Wenn NT-Server von einem bestehenden Windows
installiert wird, wird nachgefragt, von welcher
Quelle aus die Daten auf die Festplatte kopiert
werden soll.

Die ganzen Dateien werden auf die Festplatte
kopiert.

Wenn die Installation ohne Bootdisketten
vorgenommen wird, wird nach dem Kopieren der
Dateien der Rechner neu gestartet, um die Installation
fortzusetzen.

Wenn Bootdisketten erstellt wurden, startet
der Rechner nochmal, um die Installation dann
von den Bootdisketten fortzusetzen.
Nach verschiedenen Eingaben werden aus dem
Verzeichnis i386 des CD-Rom Laufwerkes die Dateien
auf die Festplatte kopiert.
Während der Installation kann das System
in ein Netzwerk angebunden werden. Vorhandene
Netzwerkarten können installiert und erforderliche
Protokolle eingebunden werden. Die Hardwareerkennung
ist nicht sehr gut. Vor allem Grafikkarten werden
schlecht erkannt.
Nach erfolgreicher Installation stehen zwei
Boot-Möglichkeiten zur Verfügung. Windows NT
"normal" oder im VGA-Modus zu starten.
►
Hier geht es zum kompletten Setup von NT 4.0
Server - Bild für Bild
Startsound:
| Der Startsound
-> |
 |
Der Bootvorgang:

Vor dem eigentlichen Bootvorgang kann gewählt
werden, ob die "normale" Version geladen werden
soll oder das System im "VGA"-Modus. Im VGA-Modus
wird das System mit einer Auflösung von 640
x 480 Pixel bei 16 Farben geladen.

Nach der Auswahl kommt das nächste Fenster
im DOS-Modus. Mit der "Leer"-Taste gelangt man
zur nächsten Auswahl. Drückt man nicht die Leertaste,
bleibt das Bild einige Sekunden stehen bis Windows
den Bootvorgang fortsetzt.

Hier kann zum Beispiel die letzte funktionierende
Konfiguration aufgerufen werden, sofern Windows
einmal nicht mehr richtig oder fehlerhaft startet.
Anmeldung:

Eine Anmeldung am System ist zwingend erforderlich.

Nach dem hochfahren des Systems erscheint
der Anmeldebildschirm. Eine Anmeldung ist zwingend
erforderlich.
Der Desktop:

Der Willkommensgruß. Deaktivieret werden
kann das Fenster erst nach dem zweiten Start.

Auf den ersten Blick könnte man meinen, es
handelt sich um ein
Windows 95. Nur wenige Symbole (Icons) befinden
sich auf dem Desktop.

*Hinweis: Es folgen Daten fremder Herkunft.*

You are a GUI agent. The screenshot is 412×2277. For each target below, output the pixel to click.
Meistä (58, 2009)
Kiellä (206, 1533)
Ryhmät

Da die meisten Grafikkarten
nicht erkannt werden, muss erst einmal die Grafikkarte
manuell nachinstalliert werden. Daher erscheint
das NT 4.0 erst einmal mit einer VGA-Auflösung.
640 x 480 Pixel bei 16 Farben. Neu sind der
Arbeitsplatz und der Papierkorb. Der Papierkorb
zeigt
auf dem Desktop an, ob er leer war oder gefüllt.
Die gelöschten Dateien kamen erst einmal in
den Papierkorb. Dort konnten sie dann endgültig
gelöscht oder wieder an den ursprünglichen Ort
kopiert werden.

Auch nach einem Klick auf den Start-Button
ist eigentlich alles wie bei der
NT Workstation. Nur der Hinweis links verrät
den Unterschied

Nach einigen Mausklicks wird der Unterschied
zur Workstation aber schnell deutlich. Es gibt
zwei Mal ein Autostart. Mit der Verwaltung kann
das System überprüft und eingestellt werden.
Allerdings fehlen noch die Serverdienste.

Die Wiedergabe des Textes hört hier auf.